Assistant Town Manager Paul Pasterczyk explained to the Board that they would not be closing the Tax Classification Hearing that evening due to evaluation services “putting them behind in the process.” This had caused the Board of Assessors (BOA) to not have a preliminary certification, and considering this, the hearing must be kept open until the board could meet again.
Moving forward with the meeting, the Board of Assessors explained that last year (Fiscal Year 2018) which ended on June 30, 2018, the Select Board had voted for a single tax rate for all classes of property, which was $24.34 per $1,000 of value. In Fiscal Year 2019, the tax levy increased to 3.6 percent, property values increased 4.67 percent, resulting in the “single” tax rate decreasing –1.03 percent or –.25 compared to last years rate, $24.34 vs. $24.09.
The Board of Assessors explained the impact of a split rate, stating that the total lev doesn’t change when the rate is shifted, it’s simply shifting the percentage between residential and institutional commercial properties.
“With each one percent shift there’s a one cent reduction in residential and a 24–cent increase in commercial,” a member of the Board of Assessors stated.
In summary, the Board of Assessors concluded that a single tax rate allows for all property owners to pay their proportionate share of the tax levy based on the value of their property. Splitting the tax rate does not change the amount of property tax revenue that can be collected.
Coming back to the Select Board, member Richard Foster stated that there are about 243 communities across the Commonwealth of Massachusetts that have no split tax rate. He asked the BOA what “some of the ruling factors” that they would look at to decide whether or not to institute a split rate.

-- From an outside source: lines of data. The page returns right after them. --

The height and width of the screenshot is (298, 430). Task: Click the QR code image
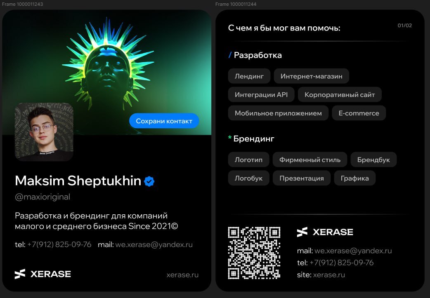click(x=254, y=253)
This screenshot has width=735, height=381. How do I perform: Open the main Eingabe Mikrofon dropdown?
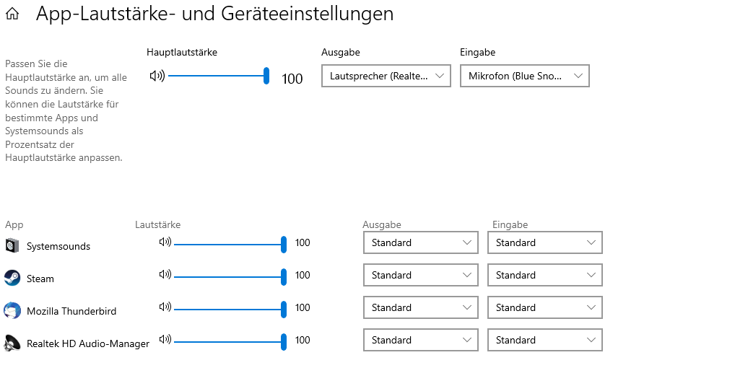525,76
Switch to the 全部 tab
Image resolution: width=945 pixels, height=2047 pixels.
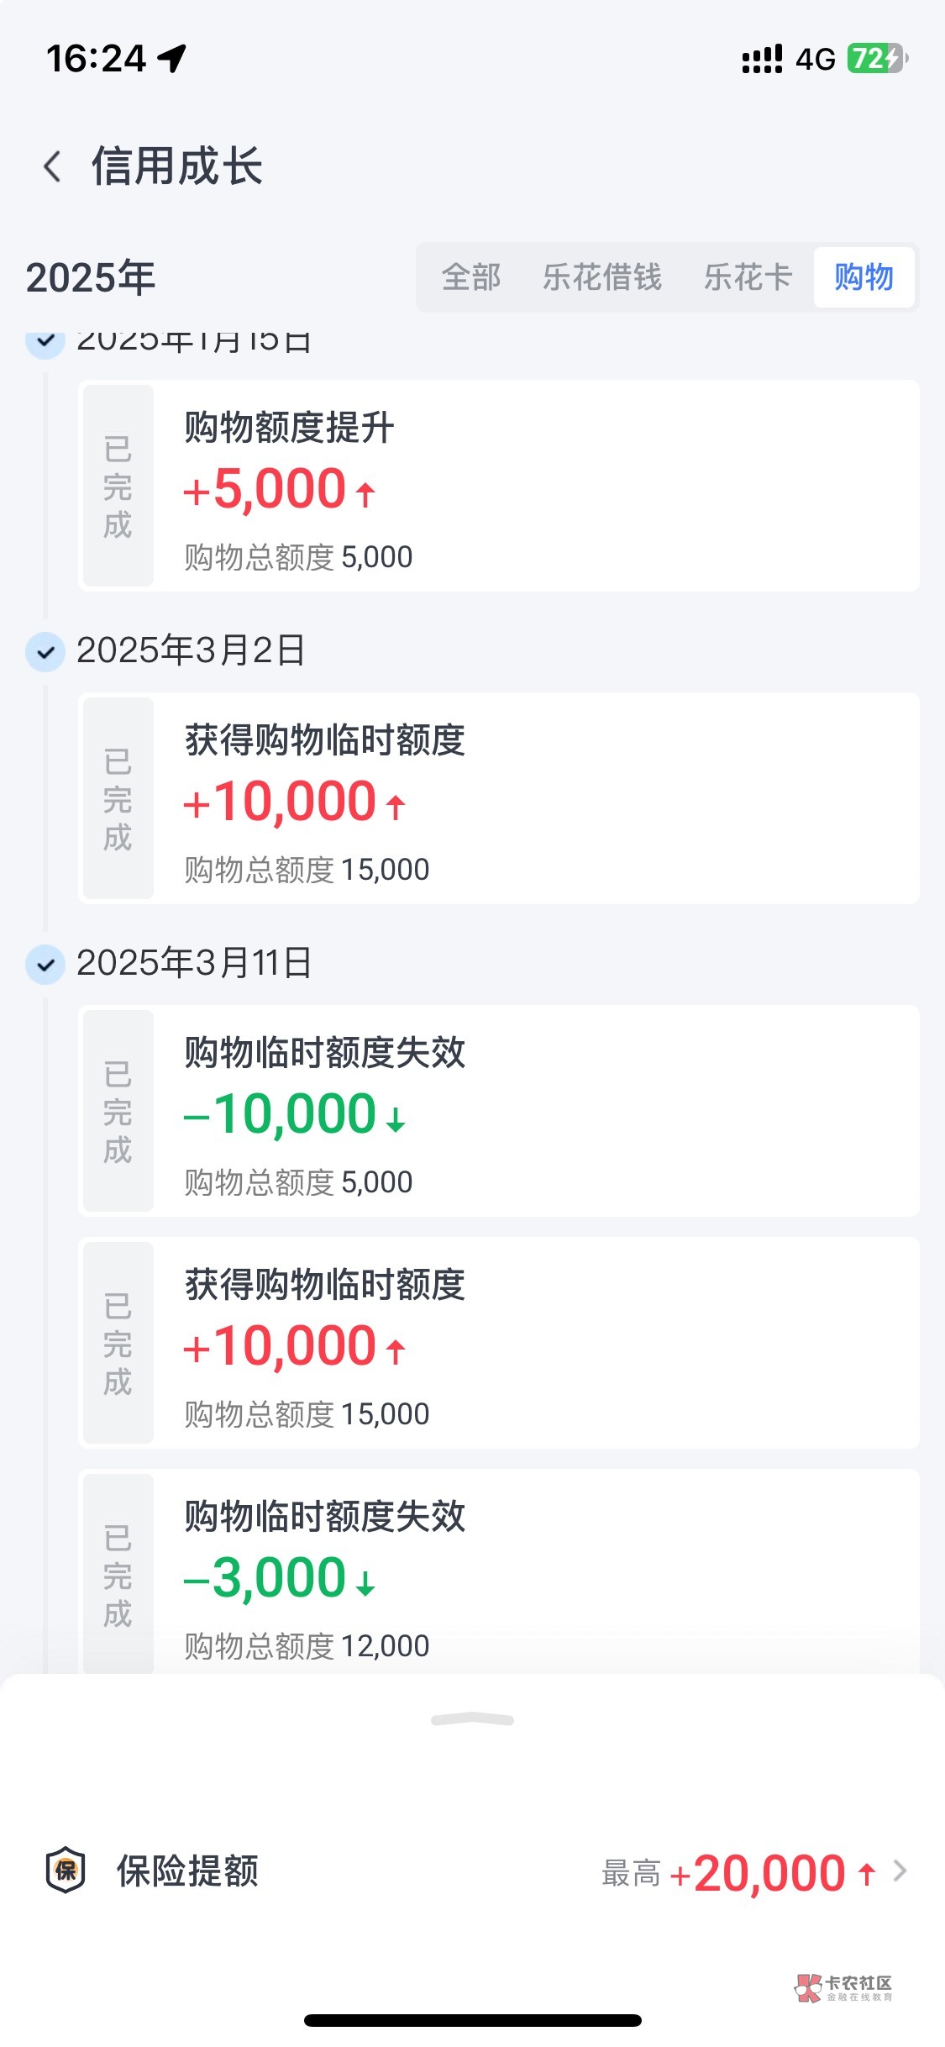pos(471,277)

“Generally speaking I would look at if it’s a community that has maybe an 80 to 85 percent residential, that would maybe be the threshold, because then the shift provides a little more of what maybe the community is looking for. A little more benefit to the residential and not a significant impact to the commercial,” BOA member Carolyn Reed stated. Longmeadow is 94 percent residential property and 6 percent commercial property.
Lawrence Rubin, chair of the BOA, implied that if the tax rate in Longmeadow was split, the businesses that would be affected by the larger burden, the individual businesses costs would rise, therefore passing off the burden to the consumer.
“Either way, the resident will probably take the burden anyway,” Rubin said.
Select Board member Thomas Lachiusa explained why he was in favor of the single tax rate, stating that it was important to keep certain conveniences in town.
“I think that it’s really worth it for the town to have these kinds of resources in our community and not have to leave,” Lachiusa said.
Select Board Chair Mark Gold voiced his support for a split tax rate, which he noted, he has been long in favor of.
“In fact, my concern is not that it doesn’t make much of a difference because the homeowners are only going to save five or eight cents, I think it’s a matter of equity. If you put a $5 million dollar commercial building in Longmeadow versus just putting it over the line in Springfield, that owner is going to save hundreds of thousands of dollars in taxes because in Springfield their tax rate is going to be twice the residential rate,” Gold explained. “One would argue that the medical office building that’s going in here in Longmeadow on Dwight Road may be going here in Longmeadow instead of Springfield because it is so tax advantageous to the contractor.”
At the close of the discussion, Gold stated that on Dec. 19 at 6 p.m. they would continue the hearing. Reminder Publishing could not include the discussion of the Dec. 19 meeting in this article as the meeting was held past press time.